The "author" is conducting a learning exercise. There is no sign of a political argument, nevermind a political point here.

He's focusing on certain elements and not others because that's what he has data for, and that's what the exercise is about. The data he's got is bonds: bank bonds, government bonds & corporate bonds. That's what he's playing with, trying to see how this information can be unpacked, analyzed and understood. I haven't seen the actual exercise but I assume students might be able to do things like "how can we cancel the maximum debt with the minimum number of transactions?" The fact that this does not consider relative bond ratings, macroeconomic effects or whatever else you care about is a red herring.

Every economic model everywhere simplifies reality. Otherwise nothing is fungible/general and nothing can be modelled.

You ascribing sinister motives is you being blinded by whatever you think is the important debate in economics.
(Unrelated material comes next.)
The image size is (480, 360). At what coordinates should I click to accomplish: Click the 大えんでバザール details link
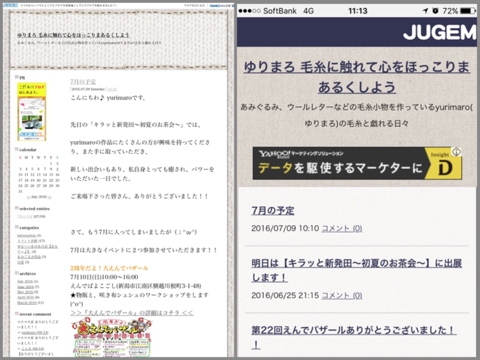click(132, 313)
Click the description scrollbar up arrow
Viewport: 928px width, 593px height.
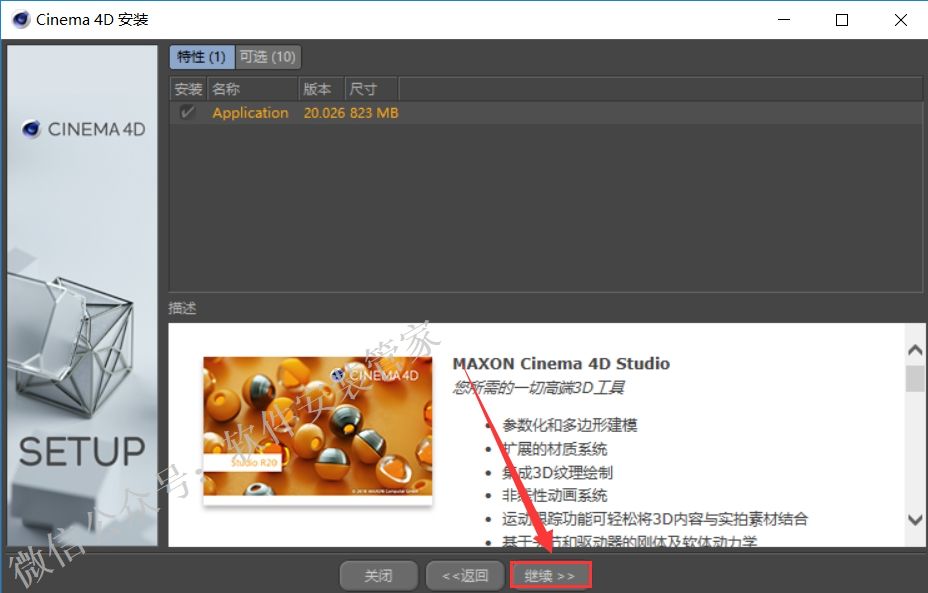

That's not paranoia. He misunderstood what this is about, jumped to conclusions, and now can't backtrack. Notice how Lazare started by rejecting the validity of the exercise as:

> "absurd assumptions with no bearing on reality"

But the argument suddenly turned into rejecting the credibility and motivation of the person proposing it as:

> "making a misleading graph to advance a political argument".

Also while his "demonstrations" kinda' sorta' make sense when viewed from the plane, it's the details that are completely off that give away that there's no formal knowledge or training behind them but a mish-mash of ideas probably gathered from the media, internet, and his personal conclusions and assumptions.

The whole line of reasoning for this discussion is that all physics problems that assume the ideal gas, the perfect sphere, etc. are unrealistic, so they are political statements. Don't feed the troll.